Gentile redazione di Giglionews e lettori tutti, 
come Francesco Bancalà, mi trovavo anch'io in compagnia di mia figlia tredicenne Giorgia sulla spiaggia di Campese, lo scorso martedì. Lo vedevamo a pochi metri da noi, con una potente reflex dotata di un lungo teleobiettivo e appoggiata su di un palo, immobile ad inquadrare chissacosa nel mare di fronte a lui. Stava in piedi, le gambe appena divaricate per guadagnare maggiore stabilità, curvo sull'apparecchio fotografico, l'occhio al mirino. Da uomo di poca fede, mi chiedevo che cosa mai trovasse di interessante in uno scenario da spiaggia banale, non meritevole di una macchina così sofisticata. 

A pochi metri dalla batttigia, di fronte al Delfino, ci godevamo indolenti un tiepido sole primaverile. Per puro caso, nel girarmi alla ricerca di una posizione atta ad esporre al sole il lato più pallido, notai un gruppo di ospiti dell'Hotel "da Giovanni". Guardavano con grande attenzione verso il mare. Mi voltai e dopo qualche secondo di osservazione attenta vidi, con stupore prima e gioia poi, diverse sagome scure a pelo d'acqua.

Riconobbi la classica pinna dorsale dei delfini. Comparivano per qualche attimo, giusto il tempo per permettere a mia figlia di scattare una foto, si immergevano e sparivano alla vista per decine di secondi. Dopo un po' riemergevano, chi semplicemente disegnando un arco col dorso per respirare, chi per saltare dimostrando, apparentemente, una tranquilla felicità ignora delle umane preoccupazioni. Credo sbucati dal faraglione, sembrava volessero attraversare il golfo, diretti in piccoli gruppi o isolati, senza fretta, fino a sotto alla torre. Da lì, evidentemente soddisfatti, fecero rotta ad ovest, per doppiare quel Faraglione da dove erano giunti. 

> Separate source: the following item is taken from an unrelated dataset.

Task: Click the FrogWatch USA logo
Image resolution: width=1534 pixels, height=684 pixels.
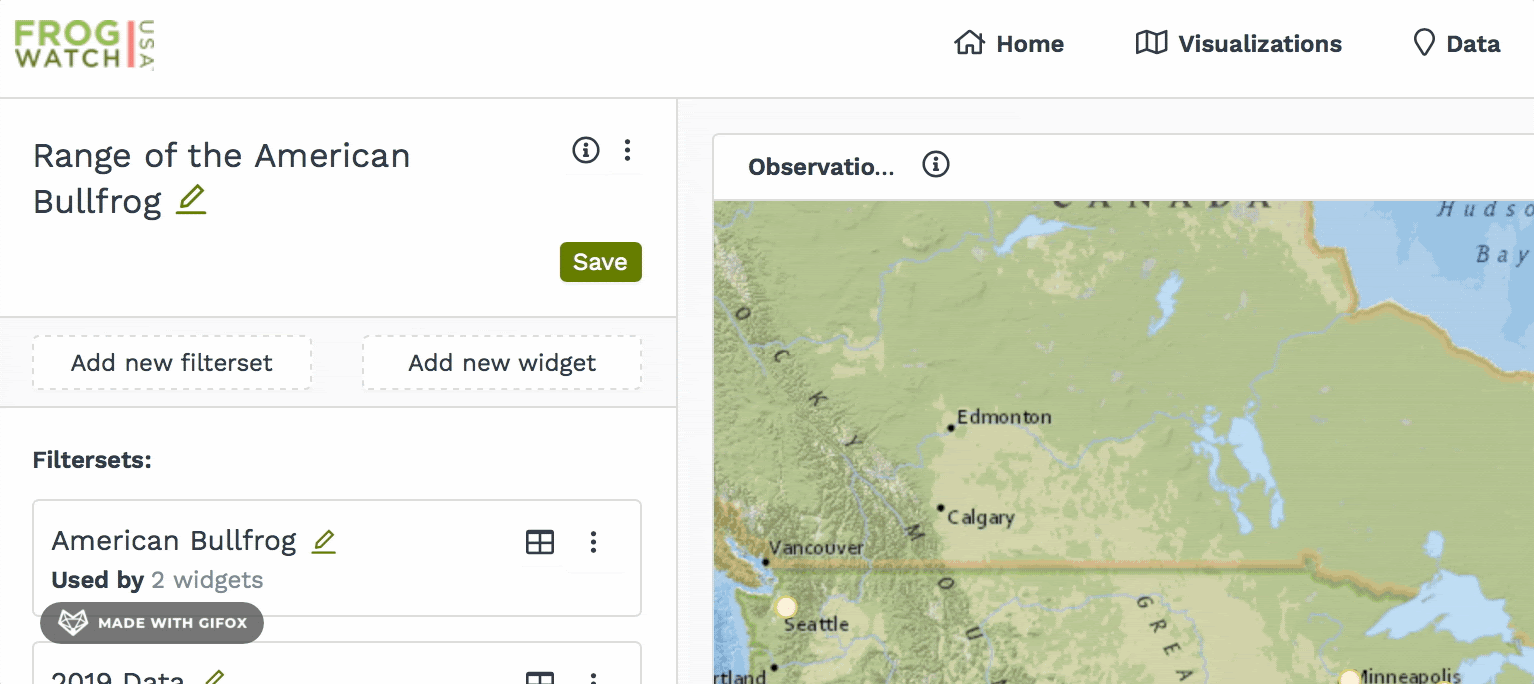Action: coord(84,45)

Diverse persone li osservavano emozionati dalla riva, mentre il gommone dell'istituto biologico e un'altra piccola imbarcazione a remi avevano il privilegio di seguirli da vicino, il primo con il motore fuoribordo al minimo, i secondi muovendosi a remi, sempre attenti a non disturbarli. Che spettacolo! Che bello poter fare un po' di whale whatching non in alto mare ma sulla spiaggia delle vacanze estive! Mi sono sentito veramente un privilegiato, come se una divinità del mare avesse voluto farci un regalo eccezionale, un segno unico di benevolenza.

Ho chiesto a Mimmo, che vive da tempo immemore in spiaggia e che a quel dio Nettuno certo un poco ci somiglia, forse è suo parente ..., se gli fosse mai capitato in passato di vedere i delfini a Campese. "Sono anni che non li vedo!" mi ha risposto ancora sorpreso, confermandomi così di essere stato testimone di un evento raro assai. 

A memoria futura dell'evento vi invio le migliori delle fotografie scattate da mia figlia Giorgia con la sua Canon Digital Ixus 95 IS, apparecchio fotografico compatto che però, data la distanza, ha dato un discreto risultato. 

Morale della favola: una storia in più per restare innamorato dell'isola del Giglio!